No, but she went to the Academy, dropping out at age 19 only after being suspended for her temper. She was apparently actually doing well in most of her classes, and thought to have a lot of potential—which she later realized as part of the Maquis.

I’m also not sure I would consider what Paris got to be an internal promotion. He was working with Starfleet outside the ranking system. If it was an internal promotion, then it wouldn’t make sense why Janeway said she couldn’t promote Ensign Kim.

Amend that to “It doesn’t make sense why Janeway couldn’t promote Ensign Kim”. Unconditionally. Even under normal, real-world rules, she could do that.

Voyager stuff aside, my point is that pretty much all of them were former Starfleet in some capacity, and therefore familiar with the ways that things were done, especially Chakotay and Paris, who had both been full-fledged officers beforehand.

That’s a bit different than say… dragging someone totally unfamiliar with the military in and putting rank pips on their collar.

Is the public Health Service supposed to be military, though? This should be Department of Health stuff.

In the United States, there are two Uniformed Services that are not part of the Armed Forces: The NOAA Commisioned Corps and the Public Health Service Commissioned Corps. (In contrast, the uniformed Armed Forces are the Army, the Marine Corps, the Navy, the Coast Guard, the Air Force, and the Space Force.)

The unarmed Uniformed services’ rationale goes back to the predecessor of the NOAA Commissioned Corp working alongside the Union military during the U.S. Civil War. (Doing battlefield and coastal surveys.) Their presence in the field without the legal protection of uniform and formal command meant they could be executed as spies if captured by the Confederates. So they gained uniformed status that has stayed since. The Public Health Service added a uniformed corps a couple decades later, apparently because a military-style public health and mobile hospital system needed military discipline and structure.

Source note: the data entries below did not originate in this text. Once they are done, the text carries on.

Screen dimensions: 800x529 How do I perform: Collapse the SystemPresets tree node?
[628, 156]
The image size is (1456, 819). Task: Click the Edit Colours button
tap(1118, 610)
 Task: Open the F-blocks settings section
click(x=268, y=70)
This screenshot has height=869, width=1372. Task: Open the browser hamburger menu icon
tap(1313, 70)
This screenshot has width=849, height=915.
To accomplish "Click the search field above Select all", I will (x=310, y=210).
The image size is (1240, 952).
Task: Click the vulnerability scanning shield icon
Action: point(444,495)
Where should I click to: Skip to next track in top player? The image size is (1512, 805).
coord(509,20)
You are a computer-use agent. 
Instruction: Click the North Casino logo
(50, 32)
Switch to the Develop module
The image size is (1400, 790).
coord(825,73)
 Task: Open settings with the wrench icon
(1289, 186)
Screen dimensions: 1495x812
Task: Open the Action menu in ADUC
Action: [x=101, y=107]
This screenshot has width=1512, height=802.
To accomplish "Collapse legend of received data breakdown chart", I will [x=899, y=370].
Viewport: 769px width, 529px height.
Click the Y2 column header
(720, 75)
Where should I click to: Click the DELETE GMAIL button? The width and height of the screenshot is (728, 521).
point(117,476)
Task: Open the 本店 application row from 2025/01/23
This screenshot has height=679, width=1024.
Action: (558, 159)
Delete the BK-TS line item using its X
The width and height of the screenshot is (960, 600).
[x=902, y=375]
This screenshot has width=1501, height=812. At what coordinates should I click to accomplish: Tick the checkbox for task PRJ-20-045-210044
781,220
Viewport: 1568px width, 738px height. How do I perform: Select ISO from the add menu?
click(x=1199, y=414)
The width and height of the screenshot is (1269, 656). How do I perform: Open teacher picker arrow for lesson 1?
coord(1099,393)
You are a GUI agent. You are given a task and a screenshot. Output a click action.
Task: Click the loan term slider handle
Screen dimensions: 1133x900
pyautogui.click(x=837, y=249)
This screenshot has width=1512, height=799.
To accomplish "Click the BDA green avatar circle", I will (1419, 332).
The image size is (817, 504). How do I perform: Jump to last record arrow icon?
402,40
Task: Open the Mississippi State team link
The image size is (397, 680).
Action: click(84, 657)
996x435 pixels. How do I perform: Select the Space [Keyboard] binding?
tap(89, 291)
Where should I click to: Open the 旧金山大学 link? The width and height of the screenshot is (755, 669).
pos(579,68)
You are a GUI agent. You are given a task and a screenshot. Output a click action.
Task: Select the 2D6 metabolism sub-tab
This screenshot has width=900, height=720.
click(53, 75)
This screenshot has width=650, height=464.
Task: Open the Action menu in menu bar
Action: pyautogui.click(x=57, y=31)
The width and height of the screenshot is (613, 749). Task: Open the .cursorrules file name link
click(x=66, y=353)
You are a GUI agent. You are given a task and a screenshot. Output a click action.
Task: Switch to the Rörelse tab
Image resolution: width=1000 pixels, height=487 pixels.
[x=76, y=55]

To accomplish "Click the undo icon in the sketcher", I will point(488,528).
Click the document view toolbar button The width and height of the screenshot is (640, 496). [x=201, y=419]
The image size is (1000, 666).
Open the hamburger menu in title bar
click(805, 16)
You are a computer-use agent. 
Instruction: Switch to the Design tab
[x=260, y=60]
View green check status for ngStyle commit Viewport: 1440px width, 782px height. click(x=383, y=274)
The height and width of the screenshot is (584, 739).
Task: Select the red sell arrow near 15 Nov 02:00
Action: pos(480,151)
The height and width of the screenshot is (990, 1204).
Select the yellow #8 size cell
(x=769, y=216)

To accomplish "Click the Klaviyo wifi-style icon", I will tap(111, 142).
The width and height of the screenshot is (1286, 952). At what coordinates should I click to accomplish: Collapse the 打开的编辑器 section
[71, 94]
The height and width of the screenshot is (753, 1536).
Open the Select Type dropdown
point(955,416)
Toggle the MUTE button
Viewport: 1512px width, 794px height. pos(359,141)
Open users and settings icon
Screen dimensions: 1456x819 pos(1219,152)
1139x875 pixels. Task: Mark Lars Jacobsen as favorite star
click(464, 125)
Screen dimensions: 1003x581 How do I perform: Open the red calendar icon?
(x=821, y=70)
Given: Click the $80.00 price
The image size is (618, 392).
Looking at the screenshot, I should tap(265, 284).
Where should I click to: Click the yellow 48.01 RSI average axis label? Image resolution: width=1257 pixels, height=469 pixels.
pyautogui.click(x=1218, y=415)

Are they military? The have formal military discipline and organization. They are unarmed, but their chains of command can be directly attached to military command structured so that they receive binding orders from Armed Forces commanders. The only distinction from the Armed Forces is that they’re unarmed.

Yes, they’re military.

That’s what I’m trying to say as well; if we can come up with any examples in the US military of something similar, they’re going to be some unconventional situation - the retreat in the Phillipines in 1942, or something along those lines.